**What you need to do:** Find the line with "Instruction: Navigate back" in the entries below. Repeat it, every following line, and the line with "Download the Life-Distribution", exactly and with nothing added.
[[ Data extract, beginning ]]
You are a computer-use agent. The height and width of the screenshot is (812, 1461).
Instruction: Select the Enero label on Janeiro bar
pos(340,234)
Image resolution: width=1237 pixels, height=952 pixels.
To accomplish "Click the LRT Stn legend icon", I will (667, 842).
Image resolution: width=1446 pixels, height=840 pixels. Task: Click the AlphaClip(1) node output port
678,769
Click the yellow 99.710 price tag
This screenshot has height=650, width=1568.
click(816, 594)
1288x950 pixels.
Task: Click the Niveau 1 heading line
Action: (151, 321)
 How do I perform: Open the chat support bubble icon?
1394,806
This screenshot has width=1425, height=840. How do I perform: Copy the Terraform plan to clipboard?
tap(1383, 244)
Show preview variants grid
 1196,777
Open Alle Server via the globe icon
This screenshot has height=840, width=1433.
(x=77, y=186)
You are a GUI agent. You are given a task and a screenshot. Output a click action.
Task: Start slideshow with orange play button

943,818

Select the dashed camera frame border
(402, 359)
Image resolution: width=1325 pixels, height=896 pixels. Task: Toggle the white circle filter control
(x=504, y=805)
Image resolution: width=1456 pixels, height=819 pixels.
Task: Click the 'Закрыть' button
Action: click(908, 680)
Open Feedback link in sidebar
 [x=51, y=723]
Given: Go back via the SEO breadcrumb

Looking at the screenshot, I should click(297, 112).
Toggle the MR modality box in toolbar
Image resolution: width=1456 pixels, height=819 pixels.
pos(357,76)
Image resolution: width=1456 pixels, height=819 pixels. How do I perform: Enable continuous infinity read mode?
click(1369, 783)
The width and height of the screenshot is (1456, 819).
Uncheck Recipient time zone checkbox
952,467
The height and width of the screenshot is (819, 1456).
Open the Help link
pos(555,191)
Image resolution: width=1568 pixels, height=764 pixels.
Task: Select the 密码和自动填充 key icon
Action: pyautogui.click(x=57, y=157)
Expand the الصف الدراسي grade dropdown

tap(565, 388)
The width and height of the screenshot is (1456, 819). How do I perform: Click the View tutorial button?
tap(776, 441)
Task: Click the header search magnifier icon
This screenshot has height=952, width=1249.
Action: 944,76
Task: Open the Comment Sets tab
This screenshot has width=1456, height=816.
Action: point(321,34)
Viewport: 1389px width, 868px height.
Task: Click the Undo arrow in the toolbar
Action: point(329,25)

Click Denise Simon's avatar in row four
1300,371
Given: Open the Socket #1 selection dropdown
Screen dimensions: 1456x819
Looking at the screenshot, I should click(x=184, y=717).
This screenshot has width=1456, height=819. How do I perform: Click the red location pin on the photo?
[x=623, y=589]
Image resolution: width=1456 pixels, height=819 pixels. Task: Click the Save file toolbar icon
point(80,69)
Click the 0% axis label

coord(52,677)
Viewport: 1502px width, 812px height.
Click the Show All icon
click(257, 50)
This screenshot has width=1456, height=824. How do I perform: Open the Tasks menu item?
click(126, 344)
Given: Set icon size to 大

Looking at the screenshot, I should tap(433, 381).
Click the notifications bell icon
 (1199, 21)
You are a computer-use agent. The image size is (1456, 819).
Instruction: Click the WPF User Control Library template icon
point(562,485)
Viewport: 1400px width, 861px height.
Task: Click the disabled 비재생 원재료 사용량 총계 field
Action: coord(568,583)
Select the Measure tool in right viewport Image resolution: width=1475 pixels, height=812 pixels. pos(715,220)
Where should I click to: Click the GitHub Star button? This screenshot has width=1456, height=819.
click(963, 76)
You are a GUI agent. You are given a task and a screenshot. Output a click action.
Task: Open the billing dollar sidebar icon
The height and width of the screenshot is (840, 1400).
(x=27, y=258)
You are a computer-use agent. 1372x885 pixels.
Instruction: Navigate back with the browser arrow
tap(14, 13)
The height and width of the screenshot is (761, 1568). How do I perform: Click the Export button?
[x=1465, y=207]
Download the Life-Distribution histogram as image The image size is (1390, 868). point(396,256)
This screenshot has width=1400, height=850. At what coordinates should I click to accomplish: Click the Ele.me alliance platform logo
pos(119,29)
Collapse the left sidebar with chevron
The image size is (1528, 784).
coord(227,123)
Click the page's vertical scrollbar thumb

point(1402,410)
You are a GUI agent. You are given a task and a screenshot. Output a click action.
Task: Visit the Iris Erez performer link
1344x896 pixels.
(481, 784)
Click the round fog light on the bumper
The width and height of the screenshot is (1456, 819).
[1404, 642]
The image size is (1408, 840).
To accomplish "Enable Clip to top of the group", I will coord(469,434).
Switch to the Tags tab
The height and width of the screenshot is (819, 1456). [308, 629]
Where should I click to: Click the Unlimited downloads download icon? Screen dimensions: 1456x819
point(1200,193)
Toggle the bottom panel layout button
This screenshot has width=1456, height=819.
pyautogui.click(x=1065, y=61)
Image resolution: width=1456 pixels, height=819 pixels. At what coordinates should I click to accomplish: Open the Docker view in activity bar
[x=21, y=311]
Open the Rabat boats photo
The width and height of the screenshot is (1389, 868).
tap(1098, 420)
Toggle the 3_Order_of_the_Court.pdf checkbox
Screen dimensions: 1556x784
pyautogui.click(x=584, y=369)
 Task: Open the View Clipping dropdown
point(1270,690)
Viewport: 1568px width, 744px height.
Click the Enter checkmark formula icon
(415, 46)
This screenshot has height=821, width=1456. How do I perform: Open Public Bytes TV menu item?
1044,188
[[ Data extract, end ]]
**Written response:**
Instruction: Navigate back with the browser arrow
tap(14, 13)
The height and width of the screenshot is (761, 1568). How do I perform: Click the Export button?
[x=1465, y=207]
Download the Life-Distribution histogram as image The image size is (1390, 868). point(396,256)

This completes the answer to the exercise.